# [WHAT NEEDS TO BE DONE]
Please rewrite the rows below, changing "Instagram icon" to "Instagram button" and keeping everything else the same. Omit the pictures from your answer.
++++ EXTRACTED RECORDS
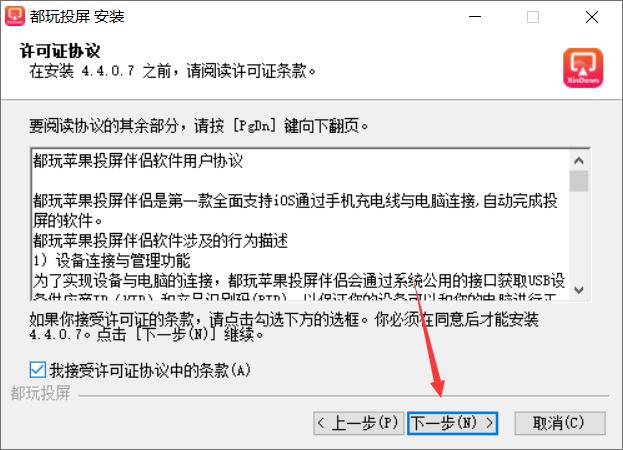Click the license text scroll up arrow

pos(579,160)
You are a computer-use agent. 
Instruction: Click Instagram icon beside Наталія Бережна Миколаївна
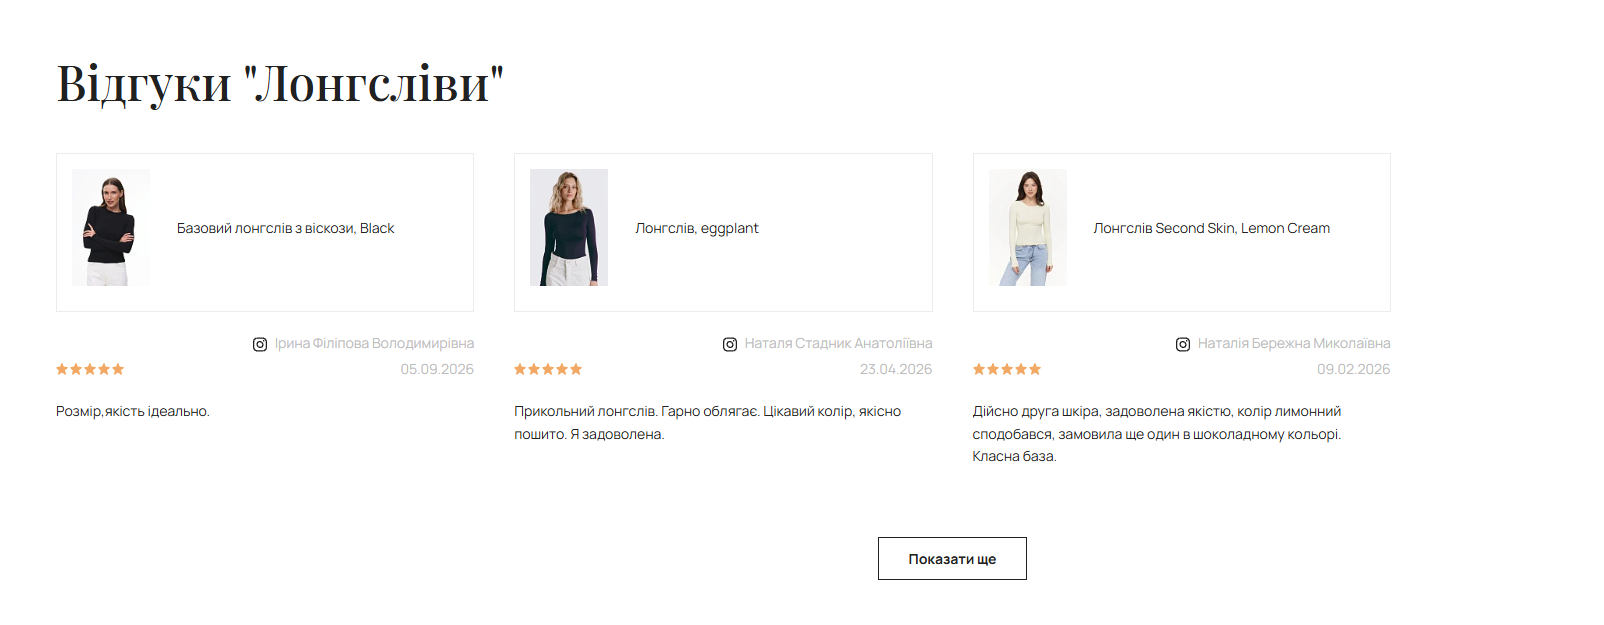[1183, 344]
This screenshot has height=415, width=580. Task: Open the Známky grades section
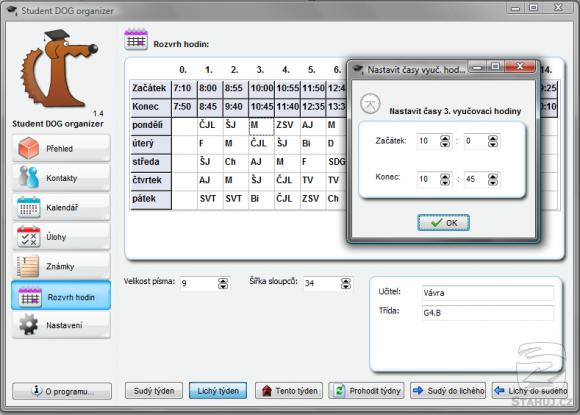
++++++++
# [EXERCISE RESULT]
Click the license text scroll up arrow

pos(579,160)
You are a computer-use agent. 
Instruction: Click Instagram button beside Наталія Бережна Миколаївна
[1183, 344]
This screenshot has height=415, width=580. Task: Open the Známky grades section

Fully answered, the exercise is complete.